IGF-1 is a potent growth factor that has been shown in laboratory settings to promote proliferation of many cancer cell types. This has led to theoretical concern that supraphysiological IGF-1 from HGH use may promote growth of pre-existing but subclinical malignancies. Importantly:

• Evidence in humans is epidemiological and associative, not established causation
• The risk appears most relevant to people with pre-existing malignancy, not healthy athletes
• HGH does not appear to initiate malignancy in clinical evidence
• Active cancer or strong family history of hormone-sensitive cancers (prostate, breast, colorectal) represents an absolute contraindication to HGH use

What HGH Does NOT Cause (Compared to Steroids)

• No hepatotoxicity — HGH is not C-17aa alkylated and does not stress the liver. LFTs remain normal throughout HGH use.
• No HPG axis suppression — HGH does not suppress testosterone, LH, or FSH. PCT is not required after HGH use.
• No lipid profile disruption — HDL and LDL are not negatively affected by HGH; in fact, some studies suggest HGH slightly improves HDL.
• No androgenic side effects — no acne, no hair loss acceleration, no virilisation.

Frequently Asked Questions

Does HGH cause big feet and a big forehead?
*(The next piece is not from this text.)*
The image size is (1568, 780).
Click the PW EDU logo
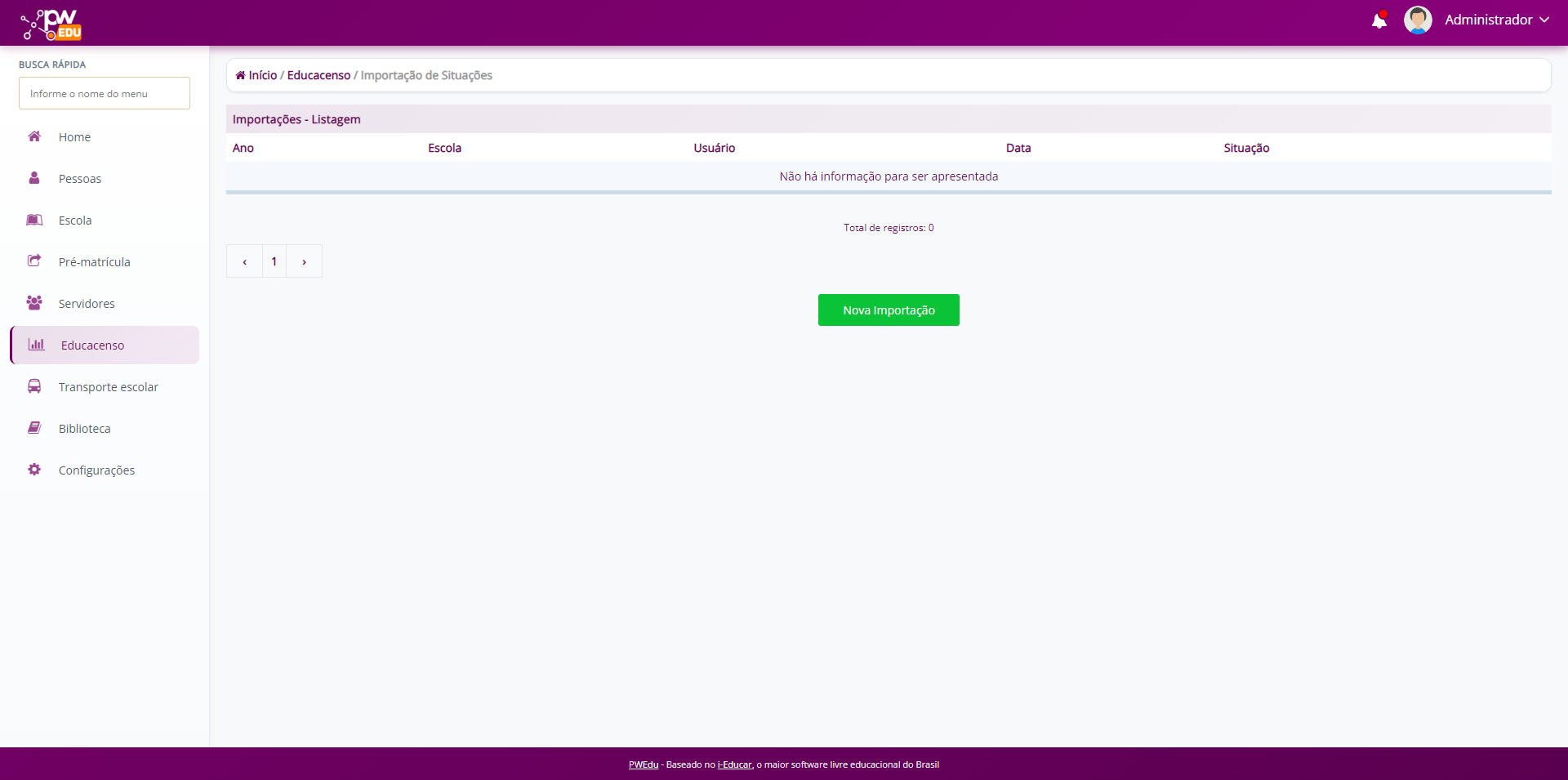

At the doses and durations used by most performance athletes (2–6 IU/day for 3–6 months per year), clinically significant acromegalic changes are unlikely. The risk increases substantially with sustained high doses (6+ IU/day) maintained continuously for multiple years. This is the pattern of use seen in elite bodybuilders who develop visible facial changes — not the profile of most recreational HGH users.

Is carpal tunnel permanent?

No. Carpal tunnel from HGH is caused by fluid accumulation — it is fully reversible with dose reduction or cessation. This differentiates it from true carpal tunnel syndrome caused by repetitive mechanical injury, which may require surgical intervention.

Can HGH cause diabetes?

Long-term high-dose HGH can potentially unmask latent type 2 diabetes in predisposed individuals by driving sustained insulin resistance. In people without underlying metabolic risk, insulin resistance from performance-dose HGH (2–6 IU/day) is typically fully reversible. Blood glucose monitoring is essential throughout use.